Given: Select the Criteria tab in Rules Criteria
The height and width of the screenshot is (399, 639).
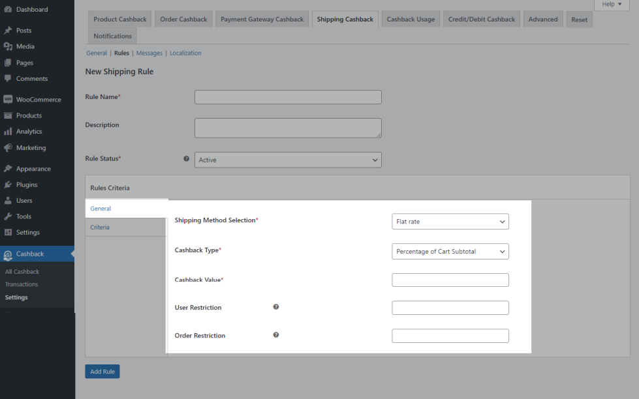Looking at the screenshot, I should 100,228.
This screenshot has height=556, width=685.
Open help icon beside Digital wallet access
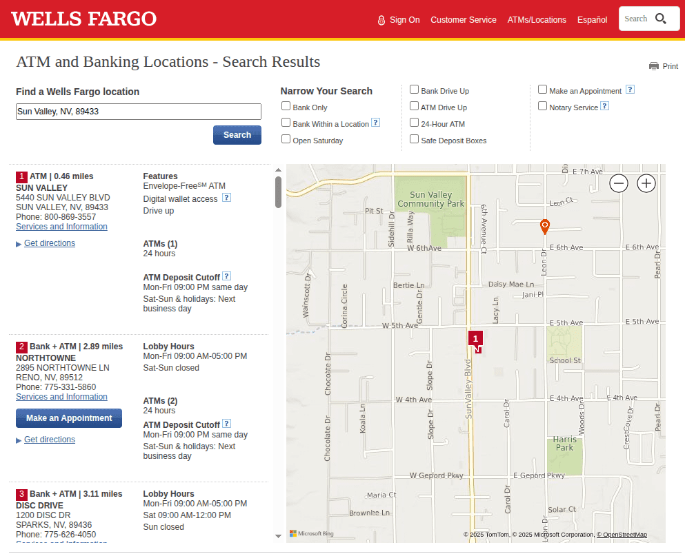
--------------------------------------------------
» Task description:
Present the lines above as a numbered list, skipping any blank lines and leaving the pictures out.

» Result of the task:
1. Given: Select the Criteria tab in Rules Criteria
2. The height and width of the screenshot is (399, 639).
3. Looking at the screenshot, I should 100,228.
4. This screenshot has height=556, width=685.
5. Open help icon beside Digital wallet access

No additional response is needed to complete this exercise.